▸ Activity
The finished copy should match every record exactly and contain no pictures.

Collected data:
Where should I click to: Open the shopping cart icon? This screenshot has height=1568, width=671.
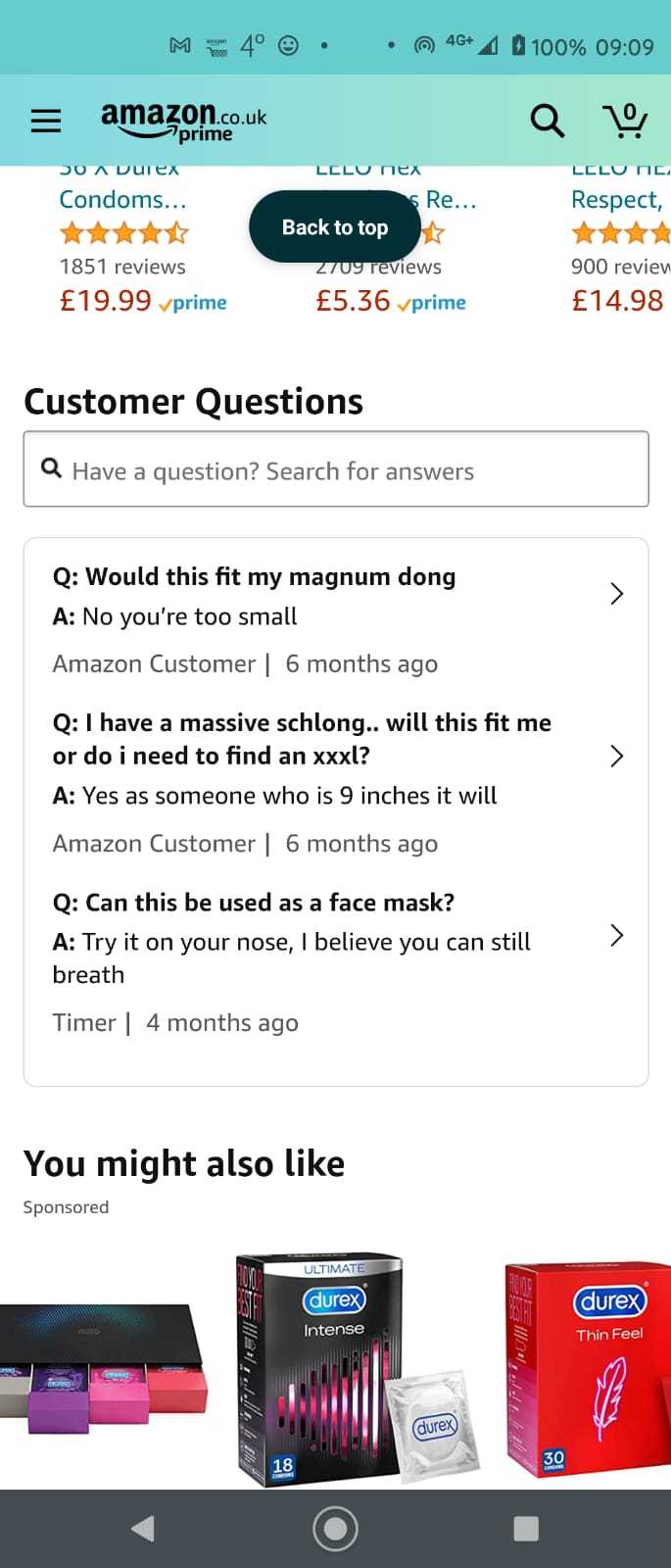click(x=625, y=120)
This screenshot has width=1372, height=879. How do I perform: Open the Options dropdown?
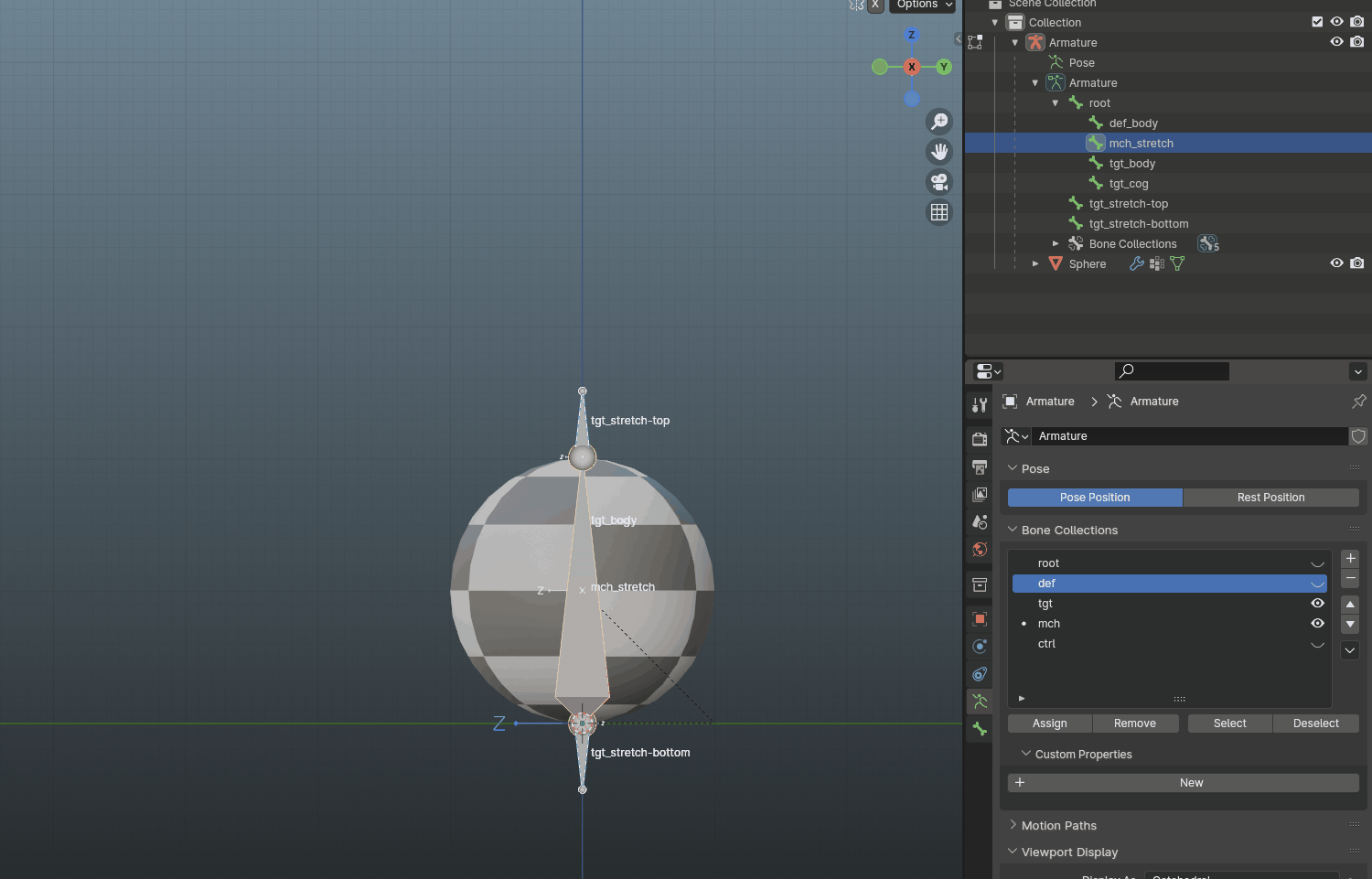923,5
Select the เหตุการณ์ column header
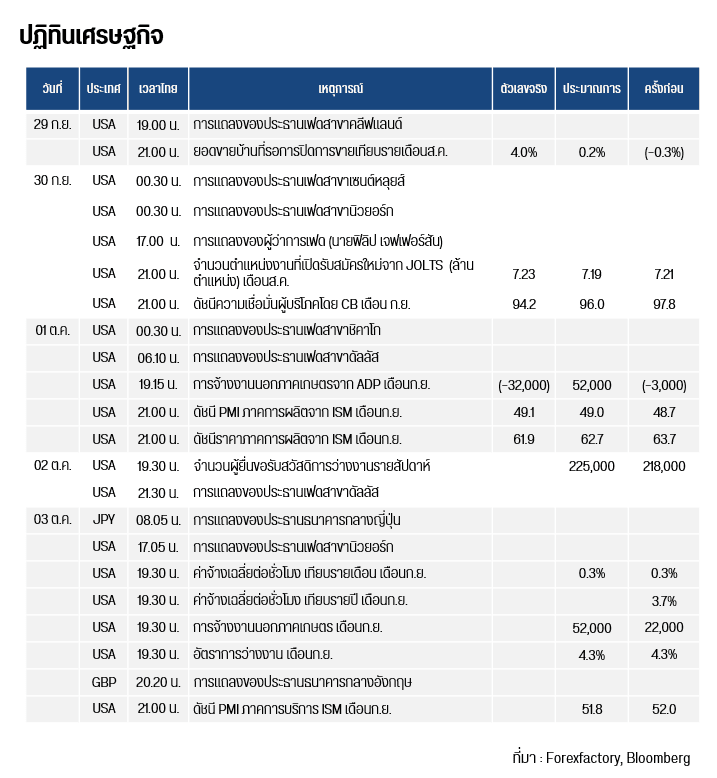 tap(340, 89)
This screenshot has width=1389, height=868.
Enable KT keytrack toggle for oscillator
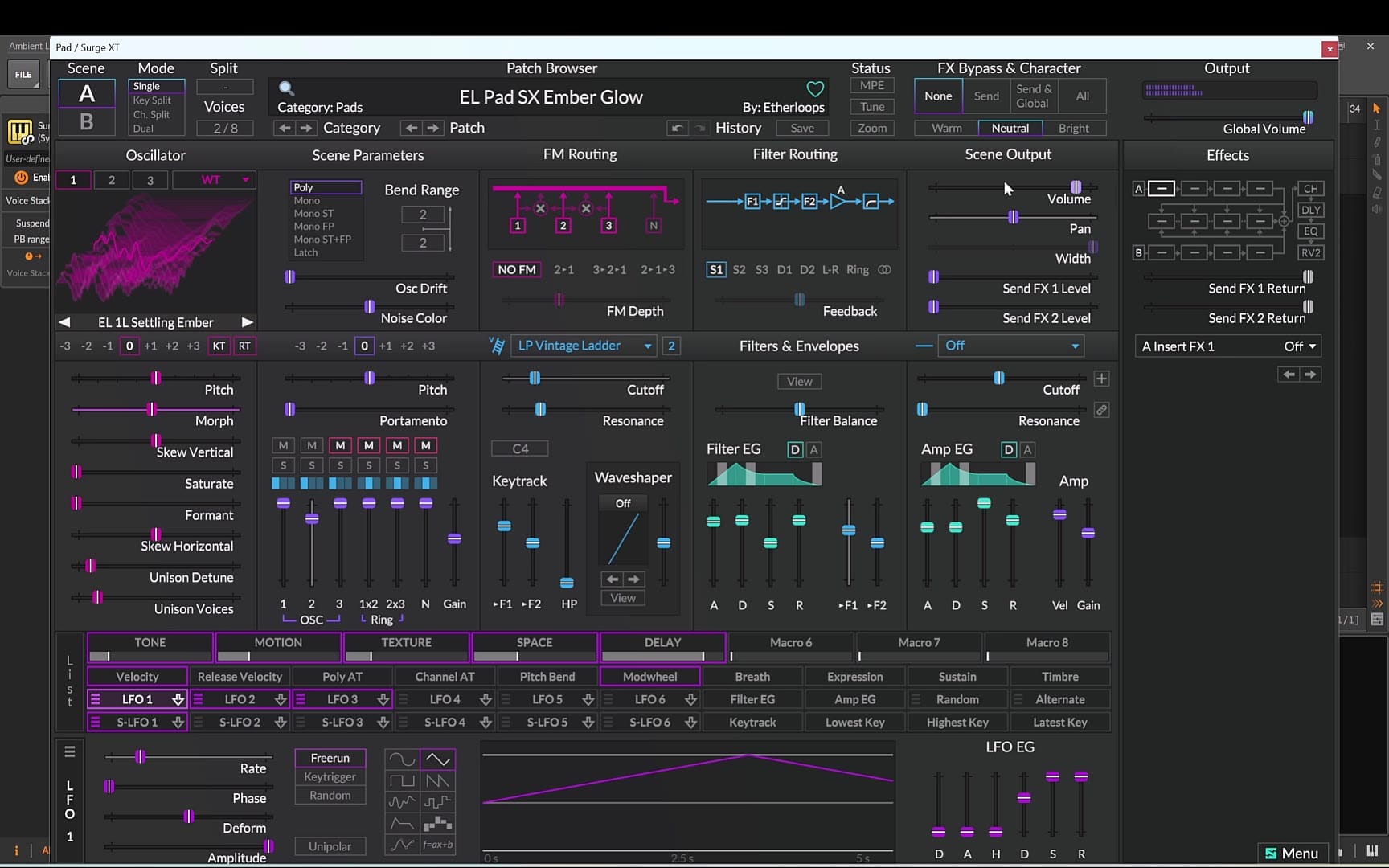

▸ Solution below
Where should I click to: Open the shopping cart icon? This screenshot has height=1568, width=671.
click(x=625, y=120)
This screenshot has width=1372, height=879. How do I perform: Open the Options dropdown?
923,5
Select the เหตุการณ์ column header
 tap(340, 89)
This screenshot has width=1389, height=868.
Enable KT keytrack toggle for oscillator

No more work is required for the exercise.